Gegründet 1947 Mittwoch, 24. April 2024, Nr. 96
Die junge Welt wird von 2767 GenossInnen herausgegeben
Aus: Ausgabe vom 13.07.2019, Seite 11 / Feuilleton
Museumsinsel

Ansichten und Einsichten

Wer in den vergangenen Jahren am Berliner Kupfergraben spazieren ging und sich fragte, welcher graue Klotz samt seltsam wachsenden Säulen ihm den Blick auf die Museumsinsel versperrt, weiß spätestens jetzt aus Funk und Fernsehen: Es ist die James-Simon-Galerie, die am Freitag mit allem dazugehörigen Tamtam eröffnet wurde. Deren Bau nach einem Plan (genauer: dem zweiten) des britischen Architekten David Chipperfield hat etwas länger gedauert (ca. zehn Jahre) und auch etwas mehr gekostet (so 134 Millionen Euro) als zunächst veranschlagt, aber das ist man in Berlin ja gewöhnt.
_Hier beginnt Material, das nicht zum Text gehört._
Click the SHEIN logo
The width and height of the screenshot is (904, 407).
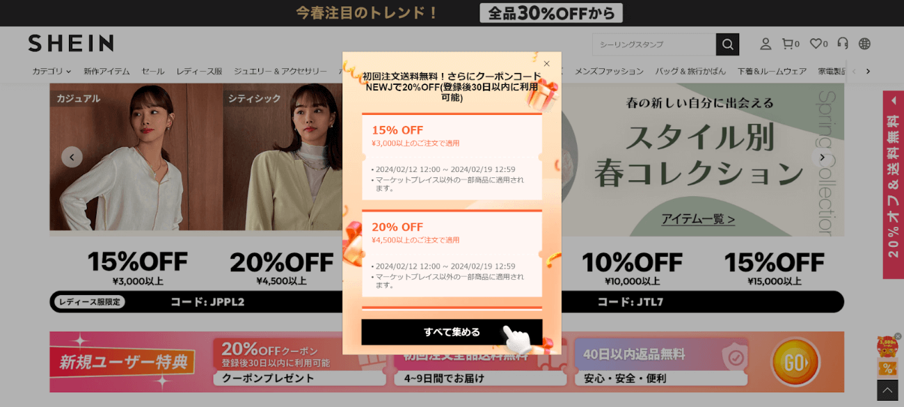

Außerdem kann man den monotonen Kasten mit hübscher Freitreppe, der so praktische und unverzichtbare Funktionselemente wie die Garderobe, die Kassen, Toiletten, Gastronomie, einen Buchladen sowie Vortrags- und Ausstellungssäle konzentriert, nun als »eigentliche Vollendung der Museumsinsel« (FAZ) feiern. Und übers nahe gelegene Humboldt-Forum endlich einmal schweigen.

Das geht besonders gut auch mit Festreden, wie etwa Bundeskanzlerin Angela Merkel bei der Eröffnung bei hässlichem Regenwetter eine hielt. In der pries sie die Museumsinsel als Ort, an dem man durch »neue Ansichten neue Einsichten« gewinnen könne und warnte vor »Abgrenzung, Ausgrenzung, Abschottung«, die einen Nährboden für »Missverständnisse, Vorurteile, Feindbilder« böten. Welche Ansichten und Einsichten die ziemlich teure Servicestation neben einer ersten Sonderausstellung von Gipsabformungen aus dem Museumsdepot bieten wird, bleibt fürs erste offen, ebenso die Frage, ob man dem bedeutenden Stifter James Simon (1851–1932) mit dem Bau tatsächlich ein würdiges Andenken verschafft. Der jüdische Textilindustrielle und Kunstmäzen schenkte den Museen der Hauptstadt u. a. die weltberühmte Büste der Nofretete.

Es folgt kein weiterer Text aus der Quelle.